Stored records
──────────
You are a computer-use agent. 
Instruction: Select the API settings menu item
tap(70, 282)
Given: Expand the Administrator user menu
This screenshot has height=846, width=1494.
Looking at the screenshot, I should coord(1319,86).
──────────
[EXERCISE GOAL]:
Your task is to restate all of the records above word for word.

[COMPLETED TASK]:
You are a computer-use agent. 
Instruction: Select the API settings menu item
tap(70, 282)
Given: Expand the Administrator user menu
This screenshot has height=846, width=1494.
Looking at the screenshot, I should coord(1319,86).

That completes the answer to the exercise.